**To be done:** Convert the material, starting at its first line and ending at the line that contains "will tap(26, 13).", into a Markdown table with the columns Row and Text. Put a row number in Row and the line itself in Text, and leave out blank lines.

+++

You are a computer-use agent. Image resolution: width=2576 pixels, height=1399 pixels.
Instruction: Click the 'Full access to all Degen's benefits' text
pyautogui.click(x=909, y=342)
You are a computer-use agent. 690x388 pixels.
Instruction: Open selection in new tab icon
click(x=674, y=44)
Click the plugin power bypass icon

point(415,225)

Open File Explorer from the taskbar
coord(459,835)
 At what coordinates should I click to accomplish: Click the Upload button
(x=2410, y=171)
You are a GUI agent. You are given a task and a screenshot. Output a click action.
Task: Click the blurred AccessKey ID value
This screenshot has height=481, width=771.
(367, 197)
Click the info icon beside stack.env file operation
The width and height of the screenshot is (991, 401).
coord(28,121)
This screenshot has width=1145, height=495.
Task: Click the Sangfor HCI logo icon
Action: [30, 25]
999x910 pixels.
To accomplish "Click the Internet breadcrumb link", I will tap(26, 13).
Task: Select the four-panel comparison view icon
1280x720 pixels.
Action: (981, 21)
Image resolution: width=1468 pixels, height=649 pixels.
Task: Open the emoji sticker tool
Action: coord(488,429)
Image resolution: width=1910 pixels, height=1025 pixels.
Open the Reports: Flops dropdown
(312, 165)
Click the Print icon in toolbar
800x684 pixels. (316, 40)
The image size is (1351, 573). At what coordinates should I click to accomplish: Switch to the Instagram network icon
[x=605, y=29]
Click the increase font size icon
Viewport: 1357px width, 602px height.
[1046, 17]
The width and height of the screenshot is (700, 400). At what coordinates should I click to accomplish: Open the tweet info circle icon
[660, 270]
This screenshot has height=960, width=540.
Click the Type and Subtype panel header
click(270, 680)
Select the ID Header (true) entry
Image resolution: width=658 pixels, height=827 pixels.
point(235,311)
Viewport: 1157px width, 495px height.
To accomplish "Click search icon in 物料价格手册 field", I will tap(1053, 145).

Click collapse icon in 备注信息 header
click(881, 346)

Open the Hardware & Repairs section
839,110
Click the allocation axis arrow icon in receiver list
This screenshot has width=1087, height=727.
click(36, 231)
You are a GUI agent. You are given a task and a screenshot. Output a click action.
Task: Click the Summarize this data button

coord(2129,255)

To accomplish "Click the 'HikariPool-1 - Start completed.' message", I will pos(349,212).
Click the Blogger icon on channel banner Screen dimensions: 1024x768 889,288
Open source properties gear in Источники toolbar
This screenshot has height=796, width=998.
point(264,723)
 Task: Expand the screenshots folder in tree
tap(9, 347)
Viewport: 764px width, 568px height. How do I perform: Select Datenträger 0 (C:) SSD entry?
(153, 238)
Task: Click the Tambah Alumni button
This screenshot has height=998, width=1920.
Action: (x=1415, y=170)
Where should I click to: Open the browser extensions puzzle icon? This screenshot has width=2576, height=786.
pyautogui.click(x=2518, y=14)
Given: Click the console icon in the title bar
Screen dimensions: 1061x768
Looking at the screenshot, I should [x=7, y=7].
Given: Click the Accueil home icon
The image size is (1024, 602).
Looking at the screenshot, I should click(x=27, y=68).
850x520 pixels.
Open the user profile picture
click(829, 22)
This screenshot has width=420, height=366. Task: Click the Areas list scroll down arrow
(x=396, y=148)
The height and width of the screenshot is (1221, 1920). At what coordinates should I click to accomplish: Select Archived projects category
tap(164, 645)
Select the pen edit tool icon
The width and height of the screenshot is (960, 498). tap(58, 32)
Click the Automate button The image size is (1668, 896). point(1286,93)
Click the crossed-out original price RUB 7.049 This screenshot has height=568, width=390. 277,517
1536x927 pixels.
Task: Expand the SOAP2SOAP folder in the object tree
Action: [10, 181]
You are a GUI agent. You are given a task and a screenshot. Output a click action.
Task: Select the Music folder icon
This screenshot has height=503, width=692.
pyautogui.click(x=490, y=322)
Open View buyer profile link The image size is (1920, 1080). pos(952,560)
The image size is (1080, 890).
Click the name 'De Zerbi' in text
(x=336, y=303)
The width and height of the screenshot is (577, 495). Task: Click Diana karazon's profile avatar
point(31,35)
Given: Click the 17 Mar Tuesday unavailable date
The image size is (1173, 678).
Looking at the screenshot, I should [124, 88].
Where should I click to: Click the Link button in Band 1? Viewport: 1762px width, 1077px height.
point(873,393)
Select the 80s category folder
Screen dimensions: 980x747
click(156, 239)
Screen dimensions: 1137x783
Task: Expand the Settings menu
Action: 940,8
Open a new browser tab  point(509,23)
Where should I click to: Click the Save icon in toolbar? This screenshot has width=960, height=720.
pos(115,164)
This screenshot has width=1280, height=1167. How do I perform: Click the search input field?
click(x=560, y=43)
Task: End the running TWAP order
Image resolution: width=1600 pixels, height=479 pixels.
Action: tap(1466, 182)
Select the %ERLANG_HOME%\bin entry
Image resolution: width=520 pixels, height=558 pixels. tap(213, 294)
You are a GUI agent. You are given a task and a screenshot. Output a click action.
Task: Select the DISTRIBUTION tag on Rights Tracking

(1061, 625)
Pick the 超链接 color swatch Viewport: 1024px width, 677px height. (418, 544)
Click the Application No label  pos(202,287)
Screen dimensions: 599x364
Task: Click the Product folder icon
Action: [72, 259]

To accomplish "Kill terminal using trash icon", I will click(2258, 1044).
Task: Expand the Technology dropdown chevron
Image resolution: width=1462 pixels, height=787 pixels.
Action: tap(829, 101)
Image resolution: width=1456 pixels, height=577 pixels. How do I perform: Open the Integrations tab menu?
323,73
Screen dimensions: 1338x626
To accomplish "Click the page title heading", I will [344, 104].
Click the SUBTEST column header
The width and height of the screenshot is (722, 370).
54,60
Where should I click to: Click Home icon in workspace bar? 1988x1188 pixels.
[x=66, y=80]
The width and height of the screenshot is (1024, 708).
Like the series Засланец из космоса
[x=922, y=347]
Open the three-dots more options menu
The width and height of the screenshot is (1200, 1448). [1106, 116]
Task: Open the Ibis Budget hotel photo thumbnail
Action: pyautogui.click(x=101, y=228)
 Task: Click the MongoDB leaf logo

+++

**Finished answer:**
| Row | Text |
|---|---|
| 1 | You are a computer-use agent. Image resolution: width=2576 pixels, height=1399 pixels. |
| 2 | Instruction: Click the 'Full access to all Degen's benefits' text |
| 3 | pyautogui.click(x=909, y=342) |
| 4 | You are a computer-use agent. 690x388 pixels. |
| 5 | Instruction: Open selection in new tab icon |
| 6 | click(x=674, y=44) |
| 7 | Click the plugin power bypass icon |
| 8 | point(415,225) |
| 9 | Open File Explorer from the taskbar |
| 10 | coord(459,835) |
| 11 |  At what coordinates should I click to accomplish: Click the Upload button |
| 12 | (x=2410, y=171) |
| 13 | You are a GUI agent. You are given a task and a screenshot. Output a click action. |
| 14 | Task: Click the blurred AccessKey ID value |
| 15 | This screenshot has height=481, width=771. |
| 16 | (367, 197) |
| 17 | Click the info icon beside stack.env file operation |
| 18 | The width and height of the screenshot is (991, 401). |
| 19 | coord(28,121) |
| 20 | This screenshot has width=1145, height=495. |
| 21 | Task: Click the Sangfor HCI logo icon |
| 22 | Action: [30, 25] |
| 23 | 999x910 pixels. |
| 24 | To accomplish "Click the Internet breadcrumb link", I will tap(26, 13). |